Alice has worked as an arts educator for nearly twenty years for a variety of organizations including BRIC Arts, The Laundromat Project and The Studio Museum in Harlem. As a pioneer in the field of socially engaged art at the local level, Alice has been recognized and selected to develop arts education curriculum for organizations such as HI-ARTS (Harlem, NY), Dr. Richard La Izquierdo School and Miami Light Project. She has also been a panelist discussing community-engaged art for events at Brown University and The Devos Institute of Arts Management.
As a painter, Alice maintains both a studio practice and an extensive body of work as a muralist. Her work have been featured in exhibitions at the Museum of the City of New York, the National Museum of Women in the Arts, UN Women and the Museum of Contemporary Art in DC. She has been commissioned as a mural artist for projects in Amsterdam, Berlin, Tel Aviv, and across the United States by organizations and museum including: Knox-Albright Museum, Buffalo, NY; Worcester DCU (Worcester, Massachusettes); Wall Therapy (Rochester, NY); La Mama and Fourth Arts Block (NYC); Miami Light Project (Miami, FL); and, Chashama (Harlem, NY), among others.
Alice's mural and installation work has been constructed in galleries and public spaces as part of site-specific arts education and community development projects.

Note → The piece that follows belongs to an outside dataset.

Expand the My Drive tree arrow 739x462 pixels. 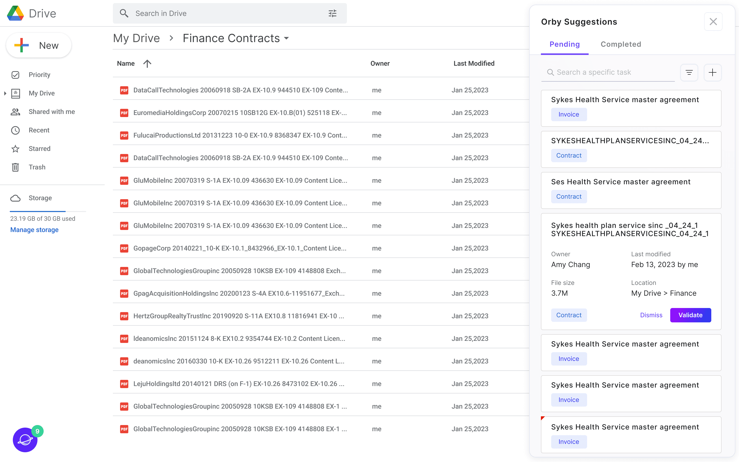click(5, 93)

Her work often engages local neighborhoods and reflects positive visual responses to social issues. Her process activates a shared space of love, hope, optimism and healing as a means to connect with participants. Frequent topics include identity, unity, migration and the sacred feminine.
Alice and her art have been featured in a variety of publications including the book, 2Create, Outdoor Gallery: New York City, the New York Times, and Huffington Post and The Architectural Digest. She has a BFA from Parsons School of Design and was an instructor at the School of Visual Arts in 2015. Alice was also the co-founder of Younity, an international women's art collective active from 2006-2012. She has received grants from The Puffin Foundation and The Ford Foundation. Her recent projects include a residency in Miami with Fountainhead, a residency with Honeycomb Arts In Buenos Aires and a mural with The Albright Know Museum in Buffalo. Alice currently holds a studio space at The Andrew Freedman Home in the Bronx. Her upcoming projects include a workshop/ panel at Brown University and a book release in Summer 2017.